Document excerpt.
----------------------------------------
Part 3: The Core of Memory Management: Allocation and Residency

If WDDM is an operating system, then Video Memory Management (VidMm) is its heart. With WDDM 2.0+, the logic of memory management underwent a fundamental shift from "OS-applied patching" to "driver/application-managed state."

Physical Perspective: Implementation of Memory Segments

The driver describes the GPU's physical memory layout to the OS through "memory segments." This is primarily accomplished through two calls to DxgkDdiQueryAdapterInfo.

Implementation Flow:

1. First Call (Get Count):
   • The OS sends DXGKQAITYPE_QUERYSEGMENT (or _QUERYSEGMENT3).
   • The driver only populates DXGK_QUERYSEGMENTOUT3.NbSegment (e.g., 1 VRAM segment, 1 Aperture segment, returns 2).
2. Second Call (Populate Descriptors):
   • The OS allocates space for the DXGK_SEGMENTDESCRIPTOR3 array.
   • The driver populates the specific parameters for each segment.

Key Parameter Analysis:

• BaseAddress / Size:
  • For Local VRAM: This is the physical starting address as seen internally by the GPU.
  • For Aperture Segment: This is the window starting address the GPU uses to access system memory.
• CpuVisibleAddress:
  • If the GPU's physical memory is mapped into the CPU's address space via a PCIe BAR, the driver needs to provide CpuVisibleAddress.
----------------------------------------
Provided records.
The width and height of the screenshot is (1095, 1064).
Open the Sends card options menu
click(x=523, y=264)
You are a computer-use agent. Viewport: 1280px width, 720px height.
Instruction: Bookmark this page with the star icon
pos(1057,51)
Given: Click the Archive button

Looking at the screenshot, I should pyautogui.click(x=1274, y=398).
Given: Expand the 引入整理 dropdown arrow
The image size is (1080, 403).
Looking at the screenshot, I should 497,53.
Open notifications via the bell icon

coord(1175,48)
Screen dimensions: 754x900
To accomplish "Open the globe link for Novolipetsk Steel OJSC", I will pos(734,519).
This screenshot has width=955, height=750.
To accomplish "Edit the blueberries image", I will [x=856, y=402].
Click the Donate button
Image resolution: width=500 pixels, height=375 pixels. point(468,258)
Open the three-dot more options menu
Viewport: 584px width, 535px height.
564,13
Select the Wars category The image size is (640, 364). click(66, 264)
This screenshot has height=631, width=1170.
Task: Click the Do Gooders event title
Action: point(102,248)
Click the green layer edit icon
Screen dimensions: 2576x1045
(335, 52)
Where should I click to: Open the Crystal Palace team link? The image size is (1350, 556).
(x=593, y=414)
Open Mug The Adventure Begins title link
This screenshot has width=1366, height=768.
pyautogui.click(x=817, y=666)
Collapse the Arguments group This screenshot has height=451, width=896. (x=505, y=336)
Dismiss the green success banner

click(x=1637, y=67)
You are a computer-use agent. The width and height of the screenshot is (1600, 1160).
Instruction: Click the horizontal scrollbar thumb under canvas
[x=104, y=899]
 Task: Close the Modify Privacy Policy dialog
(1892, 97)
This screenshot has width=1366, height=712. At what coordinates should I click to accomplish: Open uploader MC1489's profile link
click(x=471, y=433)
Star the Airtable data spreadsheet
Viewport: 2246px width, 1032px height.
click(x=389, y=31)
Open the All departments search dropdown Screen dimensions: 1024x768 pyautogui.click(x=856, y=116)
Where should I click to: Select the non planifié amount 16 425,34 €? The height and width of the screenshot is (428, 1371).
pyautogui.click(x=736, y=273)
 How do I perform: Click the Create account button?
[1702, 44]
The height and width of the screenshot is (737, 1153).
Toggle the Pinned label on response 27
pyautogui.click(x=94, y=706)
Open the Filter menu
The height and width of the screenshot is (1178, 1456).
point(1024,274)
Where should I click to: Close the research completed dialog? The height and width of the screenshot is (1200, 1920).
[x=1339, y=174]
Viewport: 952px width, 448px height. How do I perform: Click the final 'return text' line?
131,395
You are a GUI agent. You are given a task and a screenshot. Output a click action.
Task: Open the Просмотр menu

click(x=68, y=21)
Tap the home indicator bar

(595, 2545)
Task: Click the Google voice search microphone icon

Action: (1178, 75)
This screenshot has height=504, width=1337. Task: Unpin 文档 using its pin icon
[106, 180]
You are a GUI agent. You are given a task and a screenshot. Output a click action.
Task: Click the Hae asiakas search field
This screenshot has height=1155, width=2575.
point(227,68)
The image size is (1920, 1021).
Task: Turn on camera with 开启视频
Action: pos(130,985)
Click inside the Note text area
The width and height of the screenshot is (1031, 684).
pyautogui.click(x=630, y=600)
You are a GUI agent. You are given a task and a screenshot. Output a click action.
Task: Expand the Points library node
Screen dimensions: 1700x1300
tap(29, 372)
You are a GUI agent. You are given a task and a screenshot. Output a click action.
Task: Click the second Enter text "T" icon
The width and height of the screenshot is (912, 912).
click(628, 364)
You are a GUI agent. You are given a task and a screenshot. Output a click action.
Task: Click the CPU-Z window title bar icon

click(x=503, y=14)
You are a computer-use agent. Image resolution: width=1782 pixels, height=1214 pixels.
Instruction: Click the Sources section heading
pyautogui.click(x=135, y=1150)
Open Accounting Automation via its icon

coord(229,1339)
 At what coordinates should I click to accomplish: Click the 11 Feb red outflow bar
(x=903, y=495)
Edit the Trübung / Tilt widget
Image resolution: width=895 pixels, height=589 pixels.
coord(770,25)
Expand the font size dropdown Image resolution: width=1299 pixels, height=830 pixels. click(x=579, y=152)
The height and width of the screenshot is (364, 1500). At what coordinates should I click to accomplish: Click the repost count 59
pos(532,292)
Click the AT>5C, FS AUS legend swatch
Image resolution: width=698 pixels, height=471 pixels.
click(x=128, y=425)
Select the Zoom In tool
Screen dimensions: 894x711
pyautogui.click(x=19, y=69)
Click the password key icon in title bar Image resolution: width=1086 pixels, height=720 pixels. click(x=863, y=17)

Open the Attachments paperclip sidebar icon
----------------------------------------
Problems to solve.
A: According to the passage on WDDM memory management, what does the driver populate on the first call to DxgkDdiQueryAdapterInfo?
B: Pick out and copy every row that contains the string "coordinates", matching case exactly.
The rows have no connection to the passage on WDDM memory management.

Expected outputs.
A: DXGK_QUERYSEGMENTOUT3.NbSegment

B:
This screenshot has width=1366, height=712. At what coordinates should I click to accomplish: Open uploader MC1489's profile link
 At what coordinates should I click to accomplish: Click the 11 Feb red outflow bar
The height and width of the screenshot is (364, 1500). At what coordinates should I click to accomplish: Click the repost count 59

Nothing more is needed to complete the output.